THE TASK. Change every "screenshot" to "image" in the part of the material below that opens with the line containing "Identify the location" and closes with the line containing "y-tick-label: 5.0% is", keep everything else unchanged, and give only those lines without the pictures.

___ RECORDS SHOWN ___

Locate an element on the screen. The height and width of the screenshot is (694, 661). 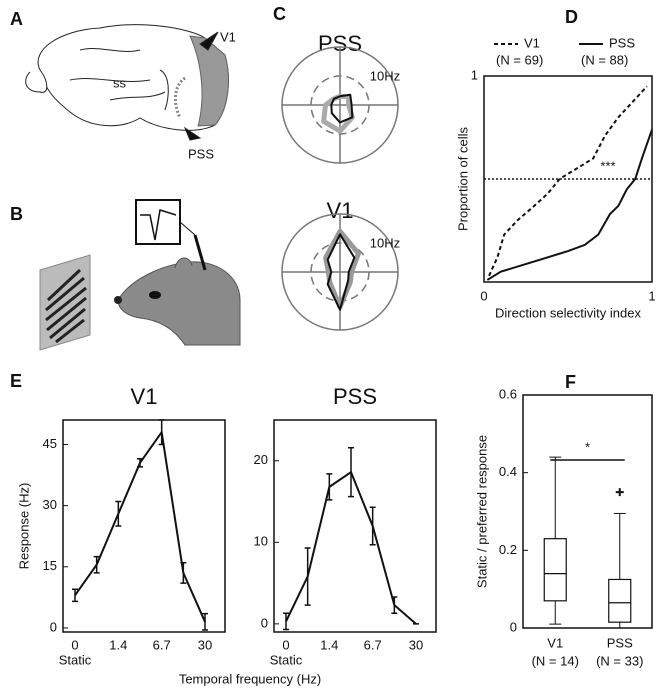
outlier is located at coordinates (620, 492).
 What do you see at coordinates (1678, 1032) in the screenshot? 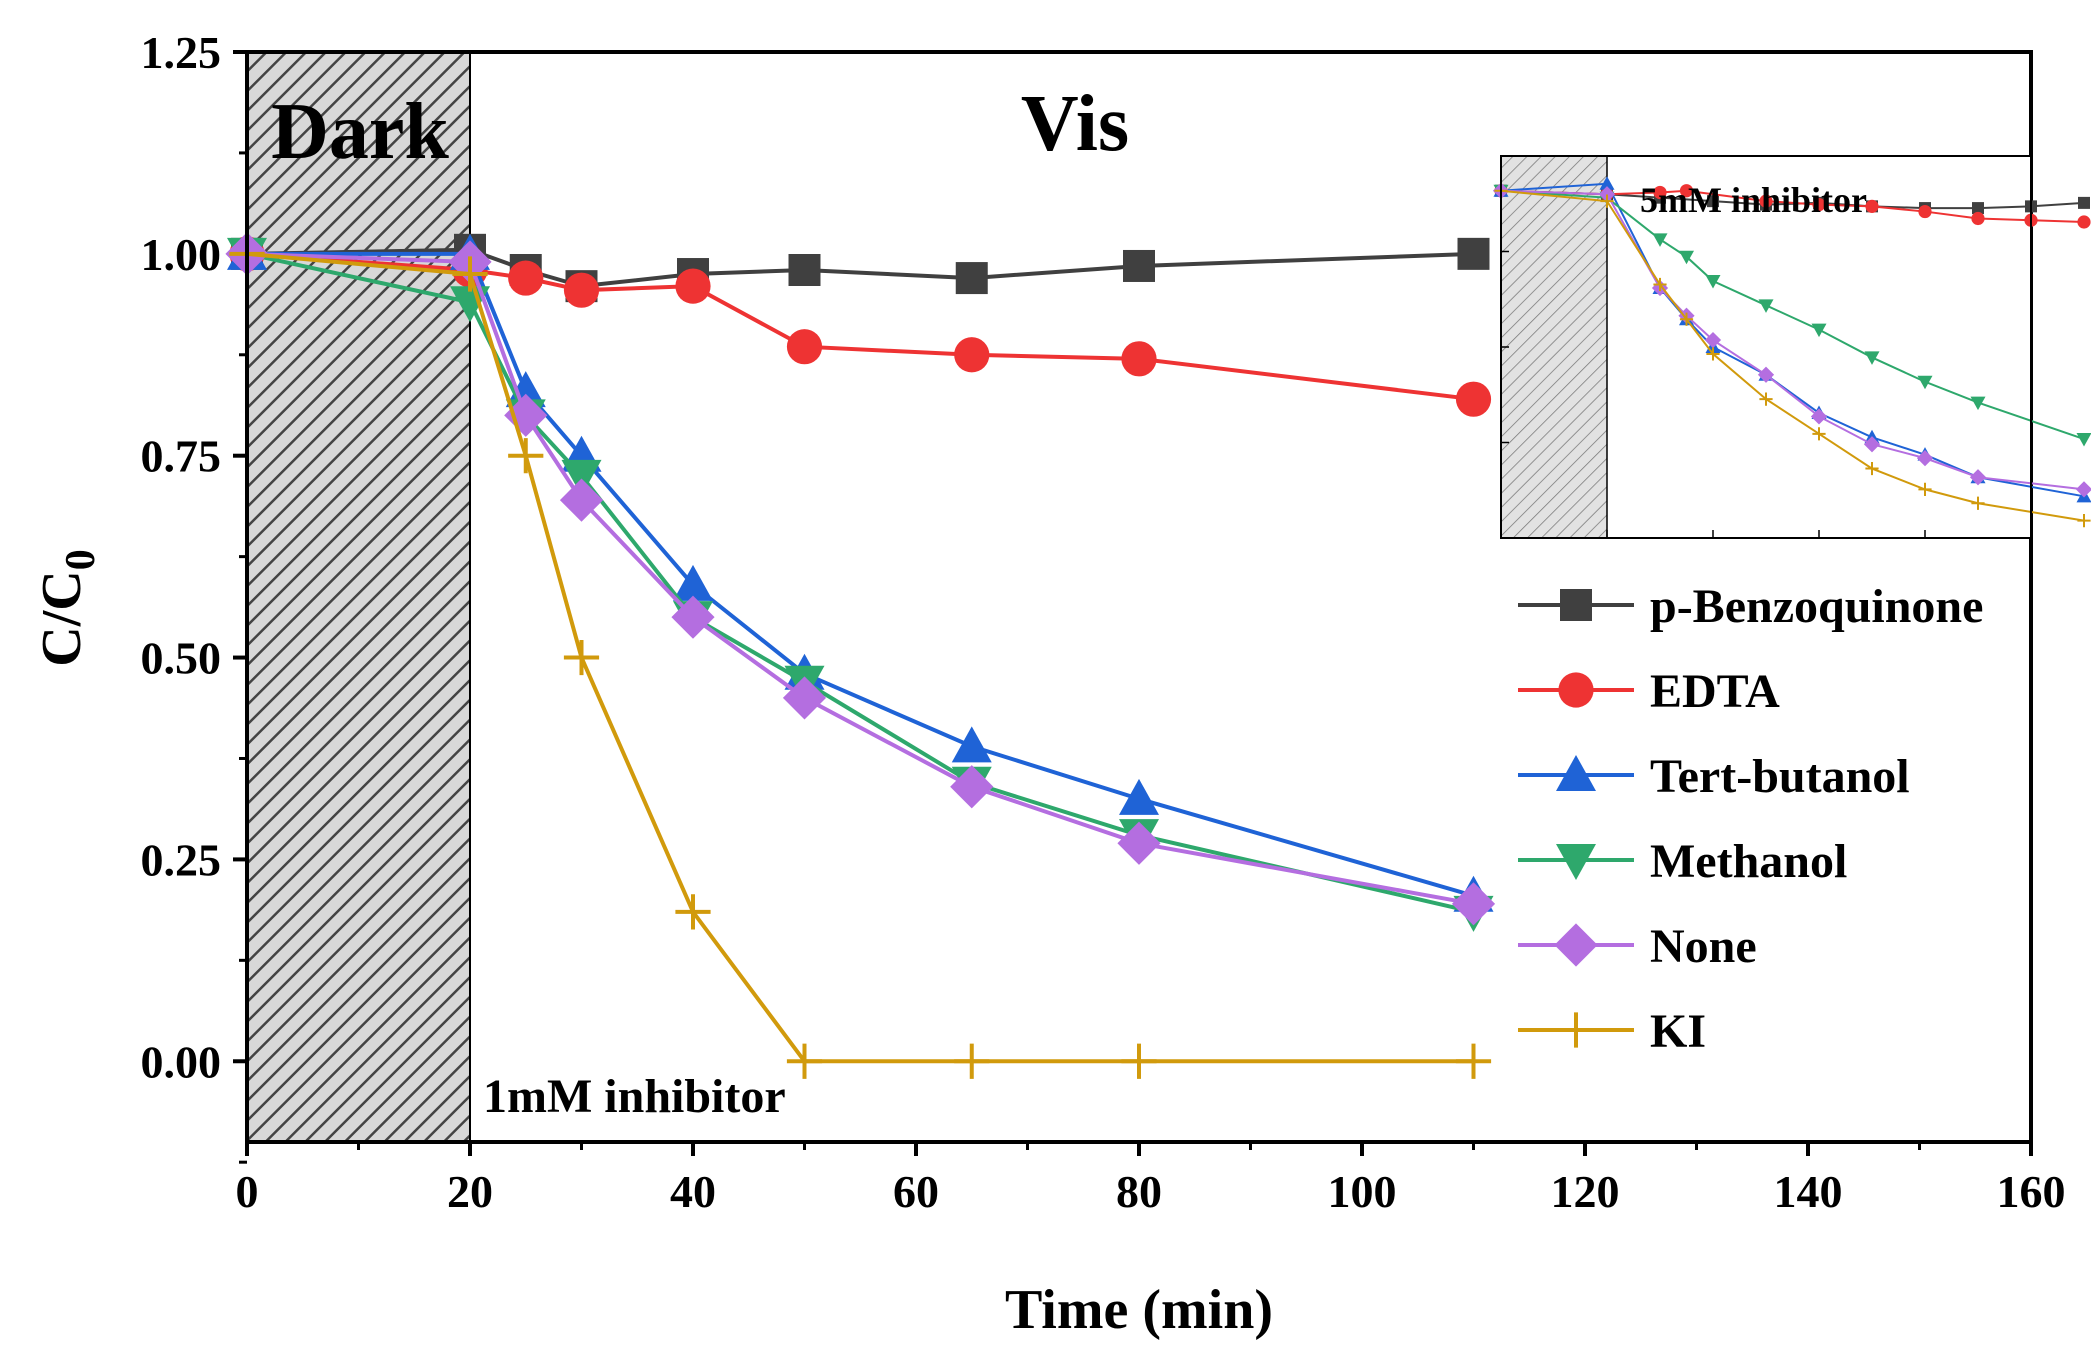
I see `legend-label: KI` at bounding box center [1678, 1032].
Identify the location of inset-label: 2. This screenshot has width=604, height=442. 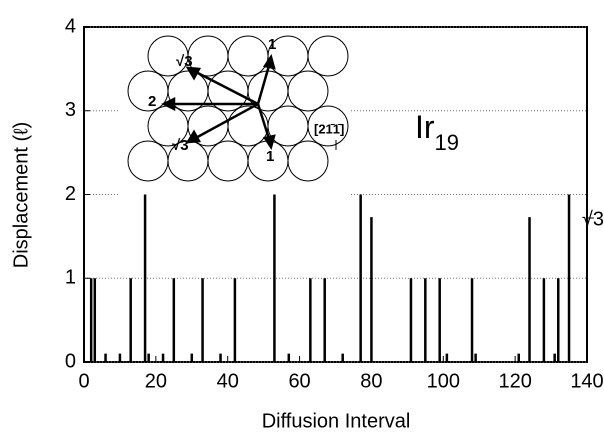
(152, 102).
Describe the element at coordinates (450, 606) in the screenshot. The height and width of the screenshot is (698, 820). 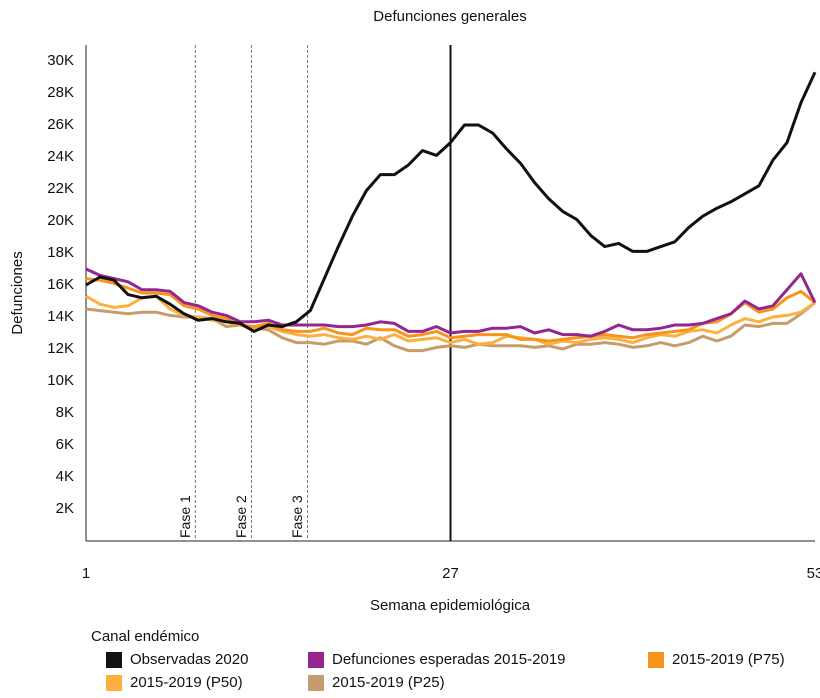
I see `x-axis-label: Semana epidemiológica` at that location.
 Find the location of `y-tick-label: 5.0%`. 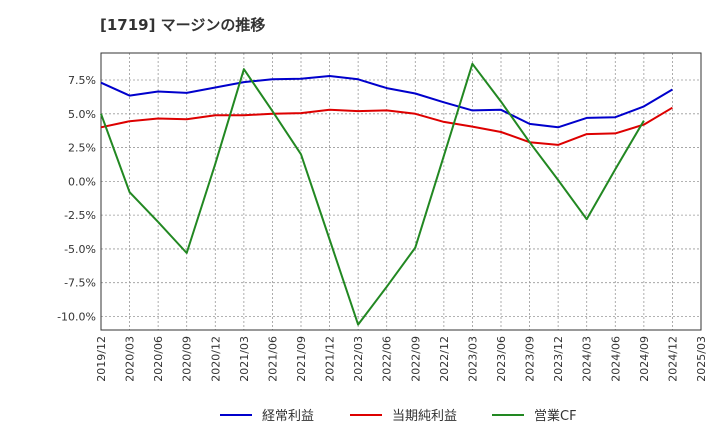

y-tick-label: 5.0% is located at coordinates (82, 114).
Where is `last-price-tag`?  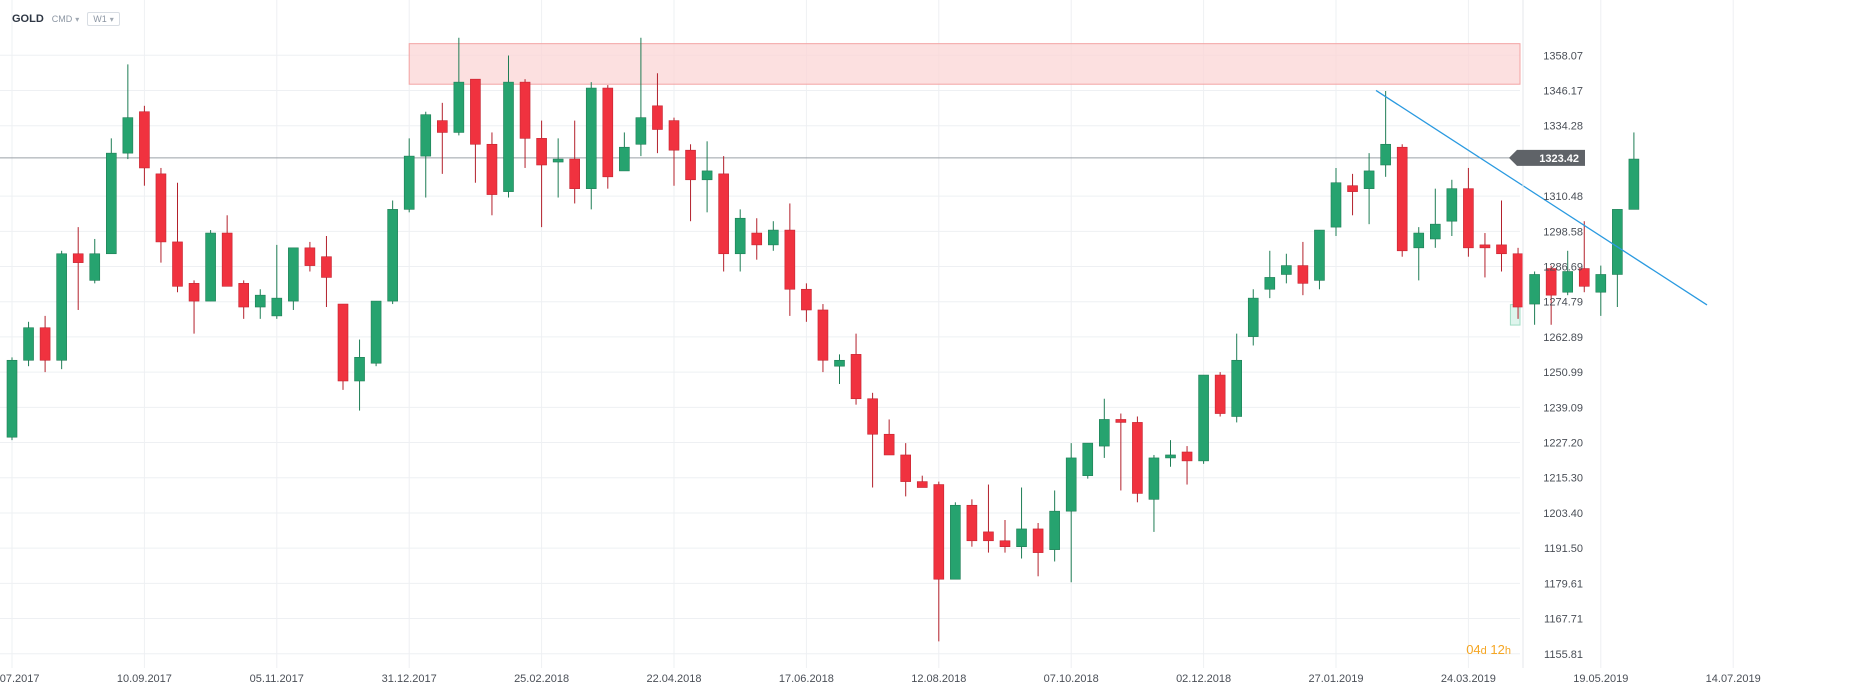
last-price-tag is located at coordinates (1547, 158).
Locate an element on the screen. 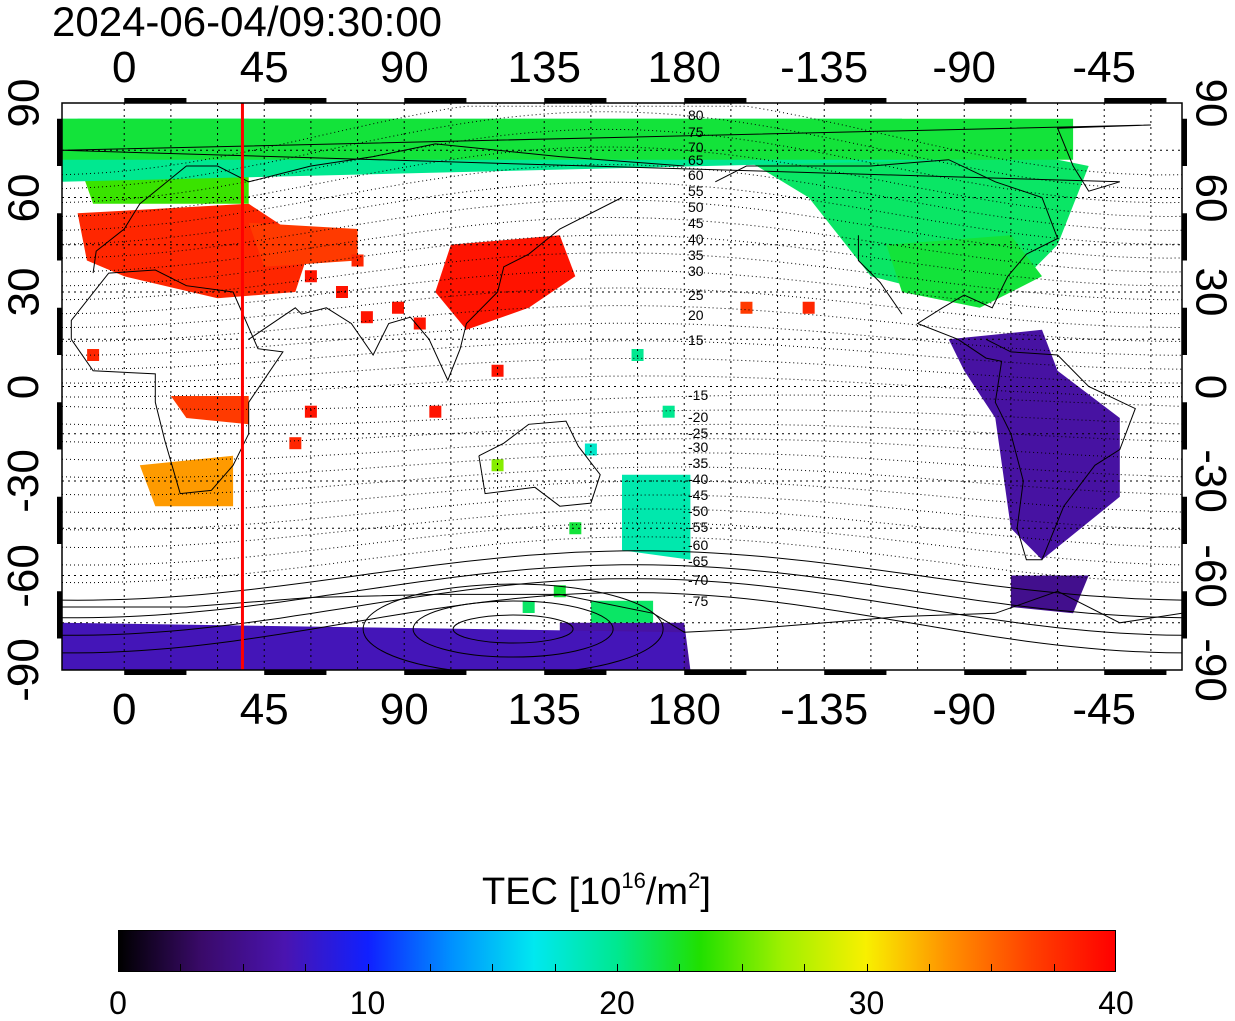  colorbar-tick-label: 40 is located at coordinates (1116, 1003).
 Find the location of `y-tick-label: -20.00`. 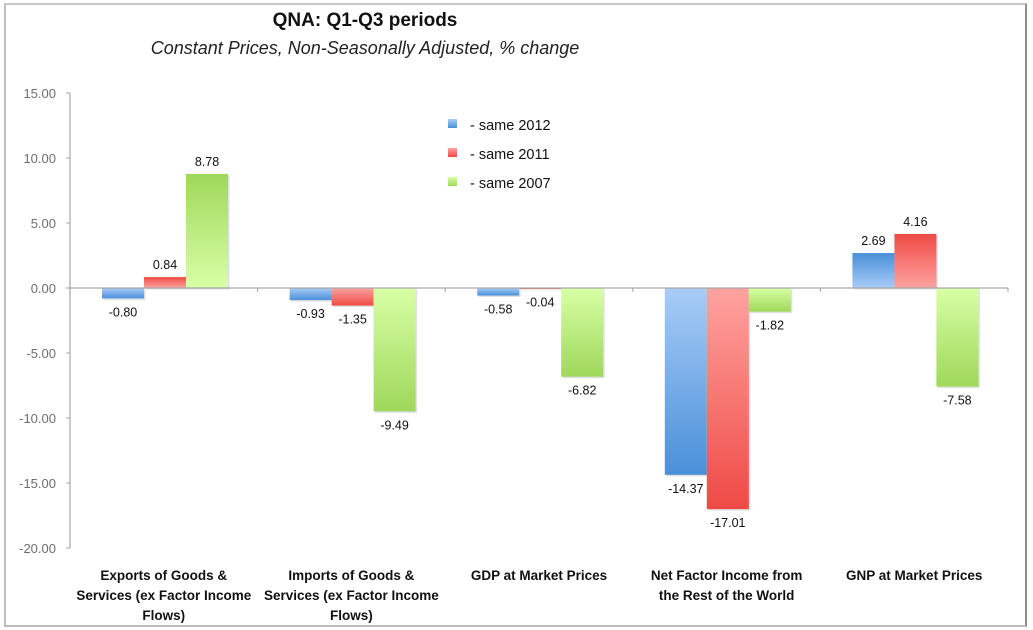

___

SOLUTION TO THE PROBLEM.
Identify the location of inset-label: 2. This image has width=604, height=442. 
(152, 102).
Describe the element at coordinates (450, 606) in the image. The height and width of the image is (698, 820). 
I see `x-axis-label: Semana epidemiológica` at that location.
 Find the location of `y-tick-label: 5.0%`. 

y-tick-label: 5.0% is located at coordinates (82, 114).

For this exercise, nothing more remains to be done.